## TESTO ESTRATTO
Dopo un anno dall’insediamento nell’istituto musicale di Parma come docente di composizione (1907), nel marzo 1908 Pizzetti fu chiamato a Firenze, dove tenne la cattedra di armonia, contrappunto e fuga (tra i suoi allievi Mario Castelnuovo-Tedesco); qui rimarrà in veste di direttore dal 1917 al 1924. Nel capoluogo toscano strinse amicizia con il critico-compositore Giannotto Bastianelli (insieme fondarono nel 1914 Dissonanza, rivista di «composizioni musicali italiane moderne», di cui uscirono tre soli numeri) ed entrò in contatto con i maggiori esponenti della rivista La voce, fra cui Giuseppe Prezzolini, Giovanni Papini, Giuseppe De Robertis. Fu tra i promotori, nel 1920, della nascita degli Amici della musica di Firenze.

Nazionalista come molti vociani, ma contrario alla guerra, Pizzetti lasciò tracce di questa opposizione nella Sonata in La per pianoforte e violino (1918-19).

## CONSEGNA 1
Ricopia fedelmente, dalle registrazioni, la parte che inizia con la riga contenente "Identify the location of gps-satellite-count: 8." e termina con la riga contenente "center [1039, 532].", entrambe incluse.

Voci salvate
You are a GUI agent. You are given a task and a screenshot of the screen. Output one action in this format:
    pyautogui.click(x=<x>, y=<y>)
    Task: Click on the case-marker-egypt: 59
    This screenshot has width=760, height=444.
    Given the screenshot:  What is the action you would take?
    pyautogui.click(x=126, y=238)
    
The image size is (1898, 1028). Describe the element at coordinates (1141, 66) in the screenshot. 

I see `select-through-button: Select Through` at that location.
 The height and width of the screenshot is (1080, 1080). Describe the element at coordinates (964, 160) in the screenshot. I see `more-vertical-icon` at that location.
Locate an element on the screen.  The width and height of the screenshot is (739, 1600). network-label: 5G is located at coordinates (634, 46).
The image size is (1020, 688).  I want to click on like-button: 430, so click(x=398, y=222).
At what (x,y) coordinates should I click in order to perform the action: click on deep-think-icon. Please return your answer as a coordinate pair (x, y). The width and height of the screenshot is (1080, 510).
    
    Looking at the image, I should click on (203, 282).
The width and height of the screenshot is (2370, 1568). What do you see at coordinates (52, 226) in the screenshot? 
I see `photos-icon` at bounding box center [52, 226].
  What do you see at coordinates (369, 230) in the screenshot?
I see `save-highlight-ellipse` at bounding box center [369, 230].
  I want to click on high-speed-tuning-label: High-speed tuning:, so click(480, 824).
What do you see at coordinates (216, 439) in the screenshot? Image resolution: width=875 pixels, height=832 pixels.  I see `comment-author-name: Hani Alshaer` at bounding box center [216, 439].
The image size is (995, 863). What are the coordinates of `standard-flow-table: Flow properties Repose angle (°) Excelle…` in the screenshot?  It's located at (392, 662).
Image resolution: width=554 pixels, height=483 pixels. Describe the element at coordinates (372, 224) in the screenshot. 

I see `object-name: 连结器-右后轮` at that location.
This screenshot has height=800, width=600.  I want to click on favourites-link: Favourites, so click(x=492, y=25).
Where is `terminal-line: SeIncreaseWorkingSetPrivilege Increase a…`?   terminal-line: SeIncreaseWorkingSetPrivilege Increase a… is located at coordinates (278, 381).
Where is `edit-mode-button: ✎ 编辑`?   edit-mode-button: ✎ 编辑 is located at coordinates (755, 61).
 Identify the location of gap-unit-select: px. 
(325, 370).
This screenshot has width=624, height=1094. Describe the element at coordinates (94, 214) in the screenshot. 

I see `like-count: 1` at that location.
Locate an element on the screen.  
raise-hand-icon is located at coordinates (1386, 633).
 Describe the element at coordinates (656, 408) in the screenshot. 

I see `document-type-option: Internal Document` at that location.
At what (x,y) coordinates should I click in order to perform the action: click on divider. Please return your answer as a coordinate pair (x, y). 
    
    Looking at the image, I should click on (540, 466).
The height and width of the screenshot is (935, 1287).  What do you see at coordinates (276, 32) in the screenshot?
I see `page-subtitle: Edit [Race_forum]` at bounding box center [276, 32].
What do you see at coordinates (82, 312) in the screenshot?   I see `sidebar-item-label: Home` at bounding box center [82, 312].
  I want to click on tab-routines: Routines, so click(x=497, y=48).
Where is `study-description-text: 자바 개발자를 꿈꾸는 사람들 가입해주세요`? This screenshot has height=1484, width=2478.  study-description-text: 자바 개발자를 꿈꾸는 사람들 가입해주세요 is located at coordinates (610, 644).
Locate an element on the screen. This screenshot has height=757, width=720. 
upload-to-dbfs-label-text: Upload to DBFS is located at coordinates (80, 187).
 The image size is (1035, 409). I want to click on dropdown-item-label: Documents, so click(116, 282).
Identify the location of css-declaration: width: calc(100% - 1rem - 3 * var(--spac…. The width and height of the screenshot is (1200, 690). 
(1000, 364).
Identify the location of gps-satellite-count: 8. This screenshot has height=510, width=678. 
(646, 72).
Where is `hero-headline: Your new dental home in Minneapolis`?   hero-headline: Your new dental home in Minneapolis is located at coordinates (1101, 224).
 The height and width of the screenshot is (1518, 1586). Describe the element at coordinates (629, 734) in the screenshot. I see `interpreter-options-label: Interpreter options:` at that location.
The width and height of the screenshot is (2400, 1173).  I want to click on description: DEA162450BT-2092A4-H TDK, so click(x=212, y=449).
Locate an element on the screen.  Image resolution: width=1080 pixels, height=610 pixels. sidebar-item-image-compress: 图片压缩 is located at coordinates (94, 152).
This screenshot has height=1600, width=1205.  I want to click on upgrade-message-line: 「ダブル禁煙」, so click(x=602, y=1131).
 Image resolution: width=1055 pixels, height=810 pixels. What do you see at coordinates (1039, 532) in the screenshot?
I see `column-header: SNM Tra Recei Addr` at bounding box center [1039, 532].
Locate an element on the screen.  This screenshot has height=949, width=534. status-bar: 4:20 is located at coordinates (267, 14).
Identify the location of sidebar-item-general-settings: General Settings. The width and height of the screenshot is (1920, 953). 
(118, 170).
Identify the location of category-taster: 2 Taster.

## CONSEGNA 2
Secondo il testo su Pizzetti, in quale anno fu fondata la rivista Dissonanza?

## SOLUZIONE SVOLTA 1
Identify the location of gps-satellite-count: 8. This screenshot has height=510, width=678. 
(646, 72).
Where is `hero-headline: Your new dental home in Minneapolis`?   hero-headline: Your new dental home in Minneapolis is located at coordinates (1101, 224).
 The height and width of the screenshot is (1518, 1586). Describe the element at coordinates (629, 734) in the screenshot. I see `interpreter-options-label: Interpreter options:` at that location.
The width and height of the screenshot is (2400, 1173).  I want to click on description: DEA162450BT-2092A4-H TDK, so click(x=212, y=449).
Locate an element on the screen.  Image resolution: width=1080 pixels, height=610 pixels. sidebar-item-image-compress: 图片压缩 is located at coordinates (94, 152).
This screenshot has height=1600, width=1205.  I want to click on upgrade-message-line: 「ダブル禁煙」, so click(x=602, y=1131).
 Image resolution: width=1055 pixels, height=810 pixels. What do you see at coordinates (1039, 532) in the screenshot?
I see `column-header: SNM Tra Recei Addr` at bounding box center [1039, 532].

## SOLUZIONE SVOLTA 2
Nel 1914.